Anche in questo caso, come per il frammentato e opaco mercato dell’olio e del vino laziali, Roma e il Lazio dovrebbero badare alla “competitività” che – guarda caso –  è tra le priorità  di Europa 2020.

Frammentato anche in Regione Lazio, dove la ‘Programmazione Comunitaria’ è affidata ad un ufficio (Dirigente Roberto Aleandri), le ‘Politiche di mercato e l’organizzazione delle filiere con progettazione integrata’ ad un altro ufficio (Dirigente Stefano Sbaffi), la ‘Promozione, comunicazione e servizi per lo sviluppo agricolo’ ad un altro ancora (Dirigente Cristiana Storti) …

Non è in discussione la professionalità dell’Assessore all’Agricoltura, Caccia e Pesca Sonia Ricci, che è stata amministratrice e direttore generale di alcune aziende agricole fino alla nomina di Zingaretti, oltre a essere impegnata politicamente sin da giovanissima.

Ma la sfida di Europa 2020 passa una volta sola e troppi interessi localistici e micragnosi hanno pesantemente influenzato – finora – la nascita di un’immagine e la conseguente affermazione di un ‘prodotto laziale’, come viceversa avviene per tutte le regioni limitrofe. Persino nel piccolo Molise.

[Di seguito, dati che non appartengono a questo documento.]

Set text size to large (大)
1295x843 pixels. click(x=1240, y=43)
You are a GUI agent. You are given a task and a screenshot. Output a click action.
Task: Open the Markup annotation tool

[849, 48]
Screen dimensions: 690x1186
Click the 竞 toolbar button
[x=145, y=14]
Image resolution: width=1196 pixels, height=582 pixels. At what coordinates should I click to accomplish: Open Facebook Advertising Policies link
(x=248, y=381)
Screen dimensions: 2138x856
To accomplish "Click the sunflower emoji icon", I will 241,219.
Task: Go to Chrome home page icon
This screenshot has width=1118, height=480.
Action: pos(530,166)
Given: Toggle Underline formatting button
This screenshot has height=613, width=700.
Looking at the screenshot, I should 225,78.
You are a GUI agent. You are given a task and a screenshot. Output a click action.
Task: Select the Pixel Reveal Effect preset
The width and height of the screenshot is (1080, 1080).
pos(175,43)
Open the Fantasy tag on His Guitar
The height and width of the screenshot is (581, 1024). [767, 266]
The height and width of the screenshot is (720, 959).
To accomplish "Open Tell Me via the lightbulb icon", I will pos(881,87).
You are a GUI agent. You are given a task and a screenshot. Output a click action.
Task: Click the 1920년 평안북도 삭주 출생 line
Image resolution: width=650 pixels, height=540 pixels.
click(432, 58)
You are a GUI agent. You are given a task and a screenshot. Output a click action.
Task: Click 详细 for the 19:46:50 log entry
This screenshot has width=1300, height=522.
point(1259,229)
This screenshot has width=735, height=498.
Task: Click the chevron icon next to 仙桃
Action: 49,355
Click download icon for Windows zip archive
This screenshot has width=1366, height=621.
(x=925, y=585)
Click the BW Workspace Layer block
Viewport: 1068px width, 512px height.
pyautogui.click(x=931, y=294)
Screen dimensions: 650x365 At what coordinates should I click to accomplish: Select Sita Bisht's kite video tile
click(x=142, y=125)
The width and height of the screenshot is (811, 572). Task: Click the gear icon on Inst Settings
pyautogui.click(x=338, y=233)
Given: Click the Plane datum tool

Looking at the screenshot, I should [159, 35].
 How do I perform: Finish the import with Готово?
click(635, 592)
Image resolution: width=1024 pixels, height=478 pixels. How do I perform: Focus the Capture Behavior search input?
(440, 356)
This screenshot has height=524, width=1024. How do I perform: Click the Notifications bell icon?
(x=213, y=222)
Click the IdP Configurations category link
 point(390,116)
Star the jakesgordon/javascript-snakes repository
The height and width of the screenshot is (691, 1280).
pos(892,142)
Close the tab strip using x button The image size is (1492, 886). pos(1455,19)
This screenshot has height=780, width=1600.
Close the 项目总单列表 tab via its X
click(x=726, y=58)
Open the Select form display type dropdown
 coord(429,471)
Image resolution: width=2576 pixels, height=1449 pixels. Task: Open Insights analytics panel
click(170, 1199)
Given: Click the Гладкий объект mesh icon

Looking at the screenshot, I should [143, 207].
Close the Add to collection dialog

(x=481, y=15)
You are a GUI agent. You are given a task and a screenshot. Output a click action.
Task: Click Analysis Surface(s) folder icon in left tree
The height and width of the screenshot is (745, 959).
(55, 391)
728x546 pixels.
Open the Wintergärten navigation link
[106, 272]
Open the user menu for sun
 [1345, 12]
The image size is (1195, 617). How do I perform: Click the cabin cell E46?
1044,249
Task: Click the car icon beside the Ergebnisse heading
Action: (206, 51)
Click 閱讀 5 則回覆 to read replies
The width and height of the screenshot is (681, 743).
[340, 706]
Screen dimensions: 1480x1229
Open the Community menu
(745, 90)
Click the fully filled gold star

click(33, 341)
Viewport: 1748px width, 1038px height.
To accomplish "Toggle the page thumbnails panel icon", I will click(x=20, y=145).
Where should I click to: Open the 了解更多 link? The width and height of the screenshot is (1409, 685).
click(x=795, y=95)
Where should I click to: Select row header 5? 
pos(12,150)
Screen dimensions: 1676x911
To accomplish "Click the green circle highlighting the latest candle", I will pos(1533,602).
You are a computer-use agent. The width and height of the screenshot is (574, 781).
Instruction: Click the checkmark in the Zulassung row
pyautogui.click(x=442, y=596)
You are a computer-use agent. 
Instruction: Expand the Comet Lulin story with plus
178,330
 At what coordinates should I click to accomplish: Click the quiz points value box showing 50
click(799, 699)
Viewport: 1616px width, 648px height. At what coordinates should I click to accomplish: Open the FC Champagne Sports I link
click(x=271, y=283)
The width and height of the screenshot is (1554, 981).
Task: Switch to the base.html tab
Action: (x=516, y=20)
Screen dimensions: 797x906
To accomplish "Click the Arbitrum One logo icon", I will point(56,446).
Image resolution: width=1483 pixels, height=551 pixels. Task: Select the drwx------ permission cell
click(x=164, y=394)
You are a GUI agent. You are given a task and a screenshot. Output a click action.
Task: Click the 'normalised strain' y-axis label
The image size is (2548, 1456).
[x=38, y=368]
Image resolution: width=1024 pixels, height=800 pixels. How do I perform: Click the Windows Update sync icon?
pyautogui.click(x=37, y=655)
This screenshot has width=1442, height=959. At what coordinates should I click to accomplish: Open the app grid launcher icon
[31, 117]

Cerchiamo, dunque, di scoprire su quali scaffali e quali tavole finisce l’olio sabino, dopo essere stato venduto (si spera). Proviamo a sviluppare due vini due che abbiano abbastanza ‘forza produttiva’ per sviluppare campagne di marketing massive.
Miglioriamo la filiera e facciamo in modo che i prezzi dell’ortofrutta a Roma siano più bassi per i consumatori e i ricavi più alti per i produttori … forse spenderemmo meno in Welfare e aiuti all’agricoltura, mentre la gente sarebbe più ottimista.